AIM OF THE EXERCISE:
Copy out every one of the entries below verbatim, leaving out the pictures.

Source records
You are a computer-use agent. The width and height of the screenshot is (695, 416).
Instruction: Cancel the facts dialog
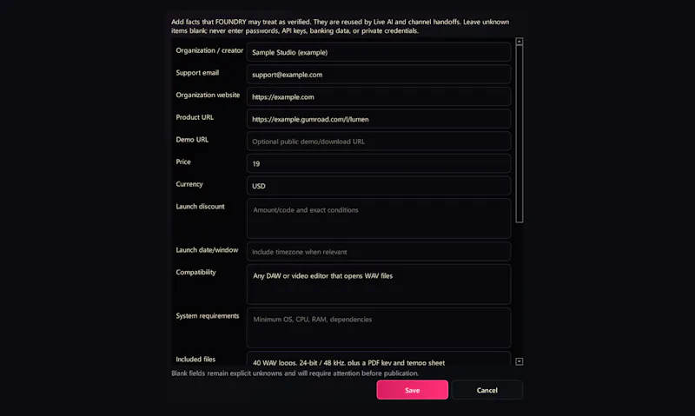click(x=487, y=390)
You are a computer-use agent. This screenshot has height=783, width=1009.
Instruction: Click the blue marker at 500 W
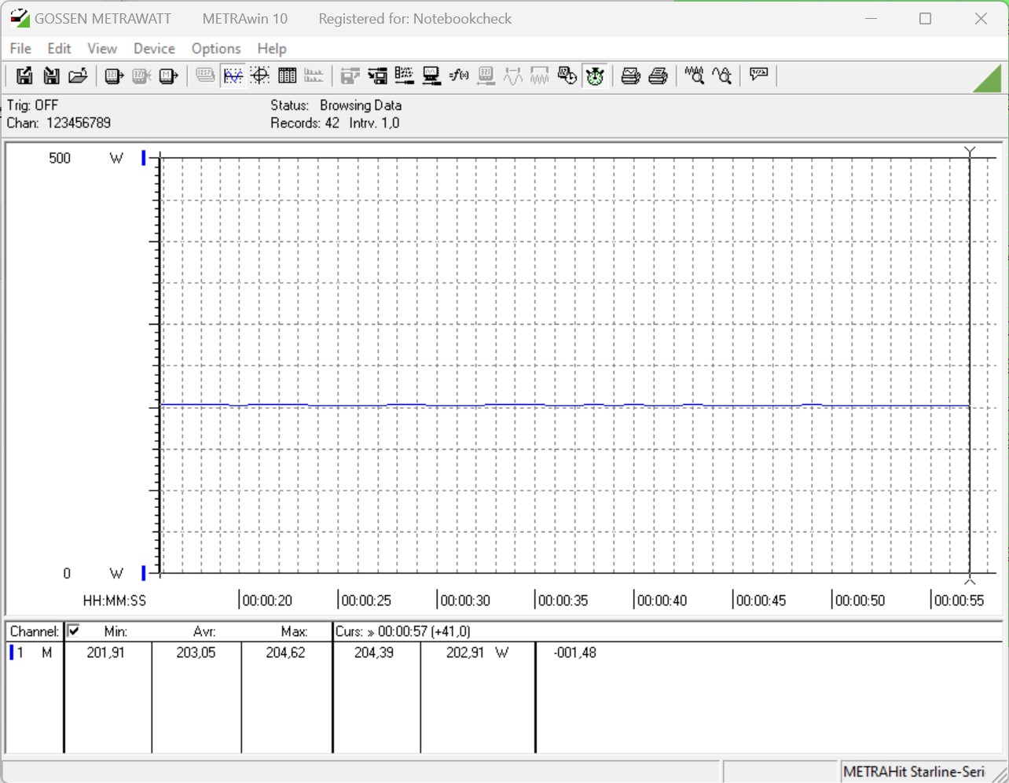point(144,158)
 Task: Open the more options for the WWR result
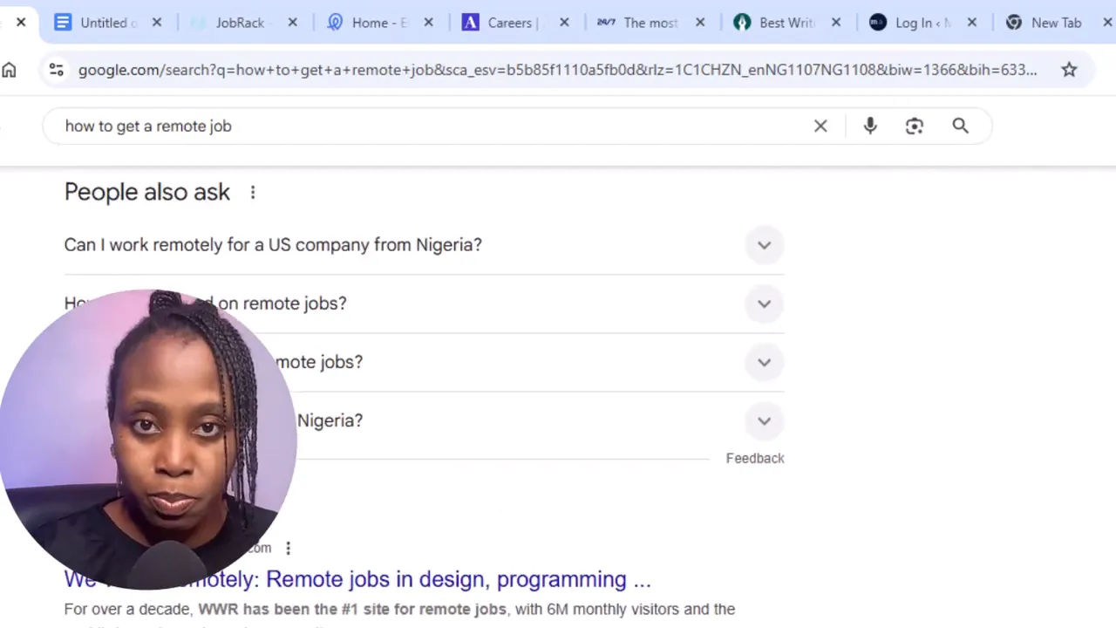(288, 548)
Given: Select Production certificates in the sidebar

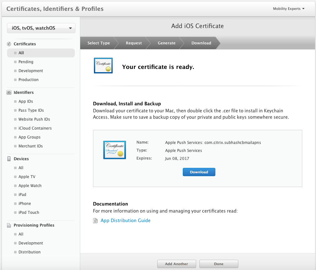Looking at the screenshot, I should pos(28,80).
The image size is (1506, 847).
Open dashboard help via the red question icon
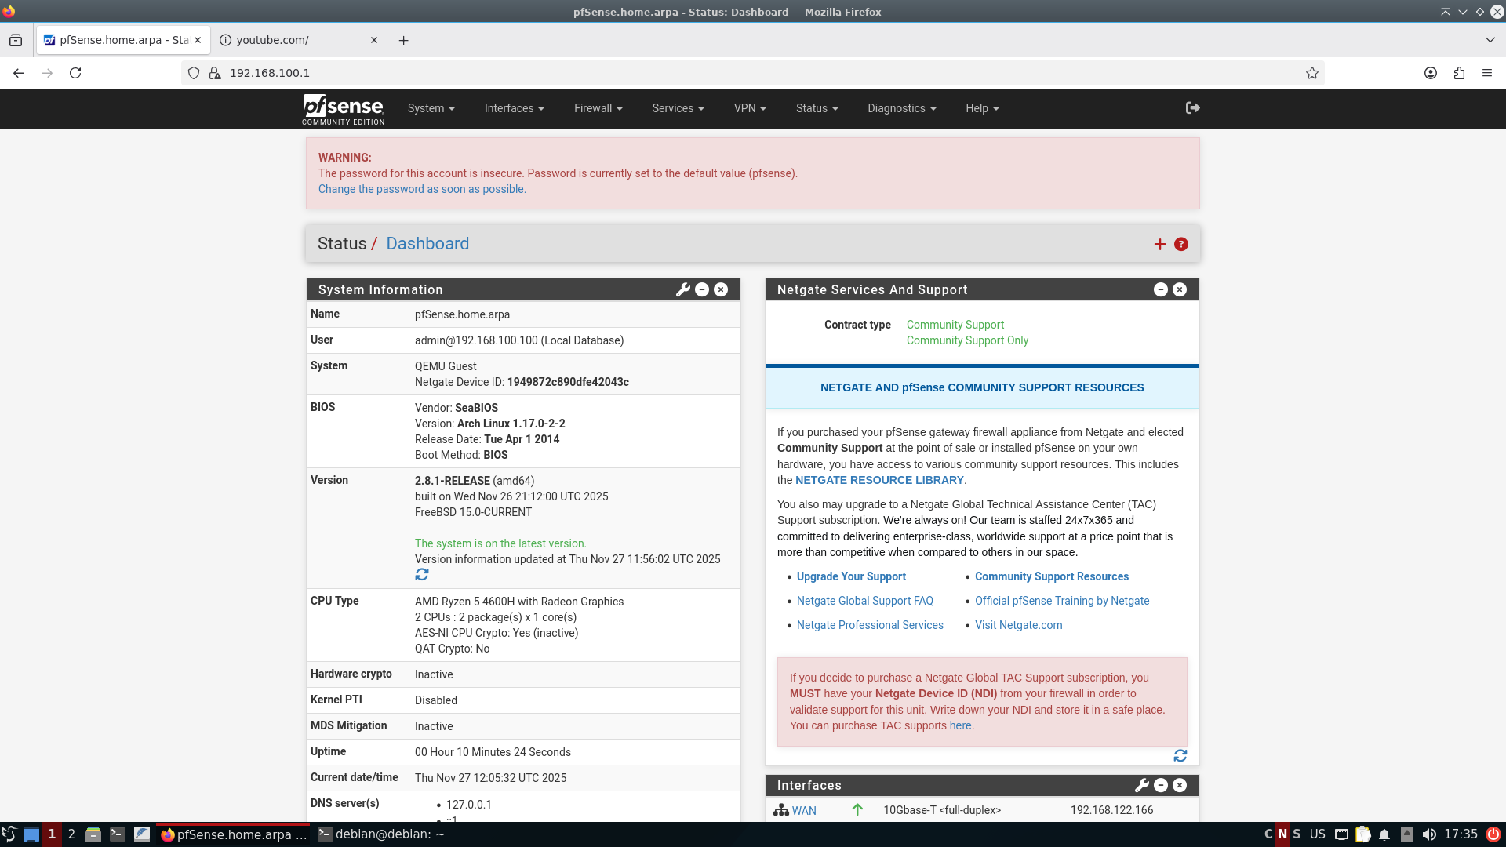click(1181, 244)
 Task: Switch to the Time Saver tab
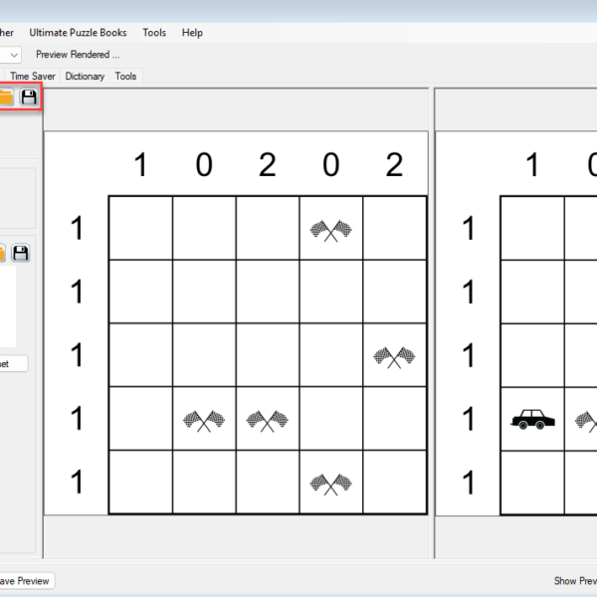(x=34, y=76)
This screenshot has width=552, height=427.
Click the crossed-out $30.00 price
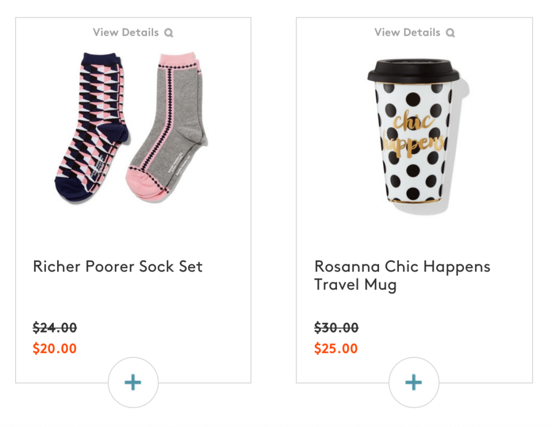(336, 328)
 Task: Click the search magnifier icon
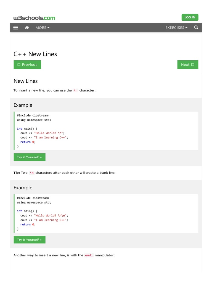pos(196,28)
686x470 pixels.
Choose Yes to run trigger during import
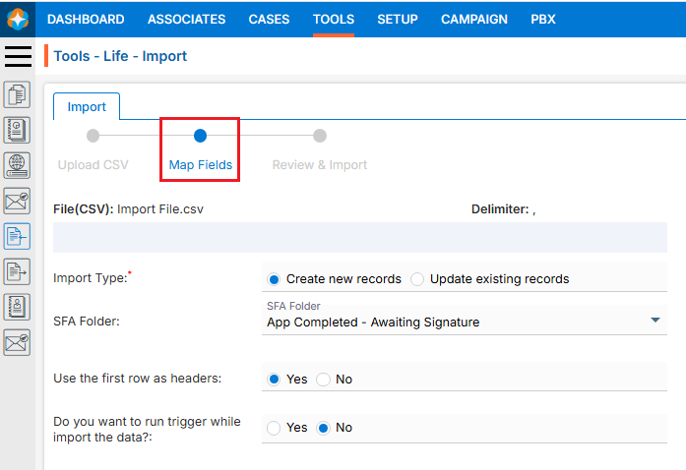275,428
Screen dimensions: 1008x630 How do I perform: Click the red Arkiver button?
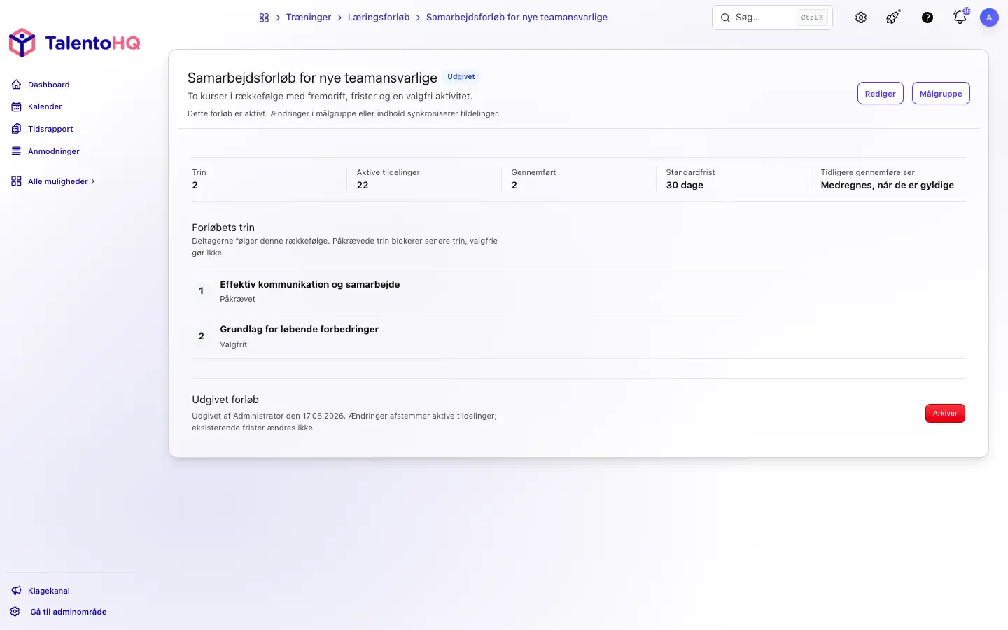945,414
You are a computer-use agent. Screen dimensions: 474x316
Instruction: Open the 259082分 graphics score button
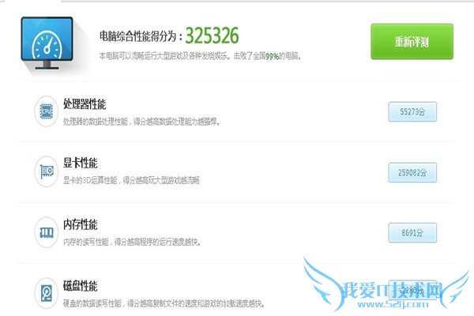coord(412,172)
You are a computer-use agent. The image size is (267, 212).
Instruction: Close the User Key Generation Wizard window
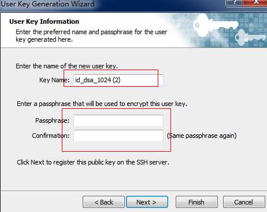click(256, 3)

RESULT:
You are a computer-use agent. The width and height of the screenshot is (695, 416).
Instruction: Cancel the facts dialog
click(x=487, y=390)
You are a computer-use agent. This screenshot has height=783, width=1009.
Instruction: Click the blue marker at 500 W
point(144,158)
 Task: Open the more options for the WWR result
(288, 548)
Given: Select Production certificates in the sidebar

Looking at the screenshot, I should pos(28,80).
The image size is (1506, 847).
Open dashboard help via the red question icon
click(1181, 244)
 Task: Switch to the Time Saver tab
(x=34, y=76)
This screenshot has width=552, height=427.
Click the crossed-out $30.00 price
(336, 328)
 Task: Click the search magnifier icon
pos(196,28)
686x470 pixels.
Choose Yes to run trigger during import
275,428
Screen dimensions: 1008x630 How do I perform: Click the red Arkiver button?
945,414
You are a computer-use agent. Screen dimensions: 474x316
Instruction: Open the 259082分 graphics score button
coord(412,172)
You are a computer-use agent. The image size is (267, 212).
Instruction: Close the User Key Generation Wizard window
click(256, 3)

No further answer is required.